Cette retrospective, c’est 55 ans de travail ! Il a tout de même fallu six ou huit mois pour monter l’exposition, c'est un véritable travail d’équipe !
C’est vrai qu’il y a plus de photographies dans le livre Passages que sur les murs de la MEP. En revanche, certains tirages plus récents ne se trouvent pas dans le livre et sont visibles le long de l’exposition. On peut y trouver des tirages d’époques assez rares, souvent recherchés. Mais c'est surtout l’occasion de faire un état des lieux et, pour quelqu’un de ma génération, de poser un oeil sur les changements qui ont lieu.
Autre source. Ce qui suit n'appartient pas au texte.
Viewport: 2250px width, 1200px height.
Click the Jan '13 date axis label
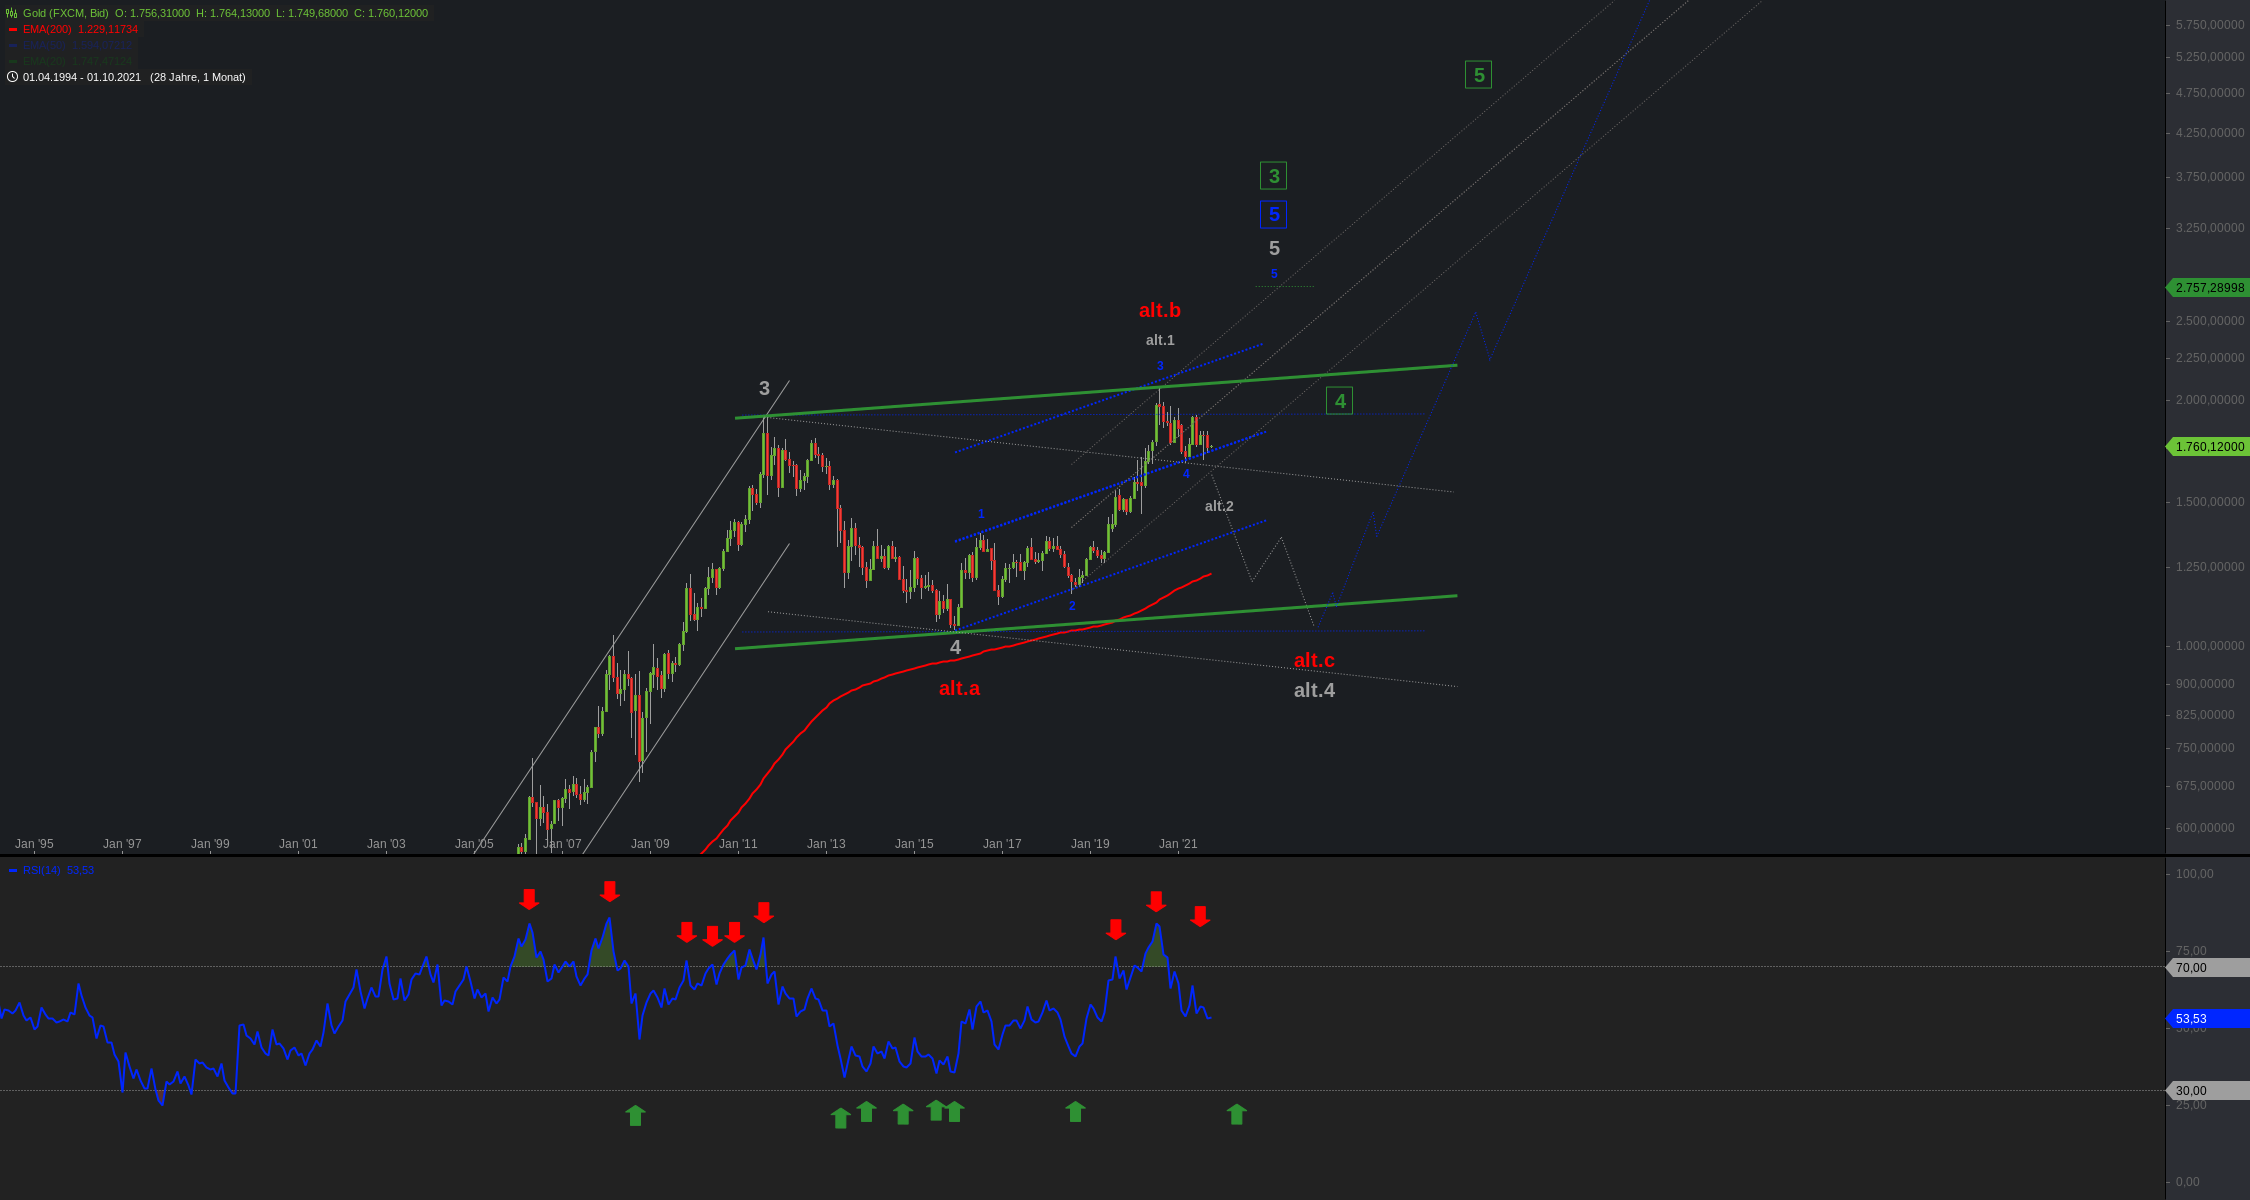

Par exemple, le passage du noir et blanc à la couleur, de la photo argentique à la photo numérique qui donne des nouvelles possibilités, un second souffle.
Dans Passages, Jean Luc Monterosso parle de votre « juste regard », tandis que Carole Naggar vous voit comme un « voyageur de l’espace-temps ». Comment recevez-vous ces appréciations ?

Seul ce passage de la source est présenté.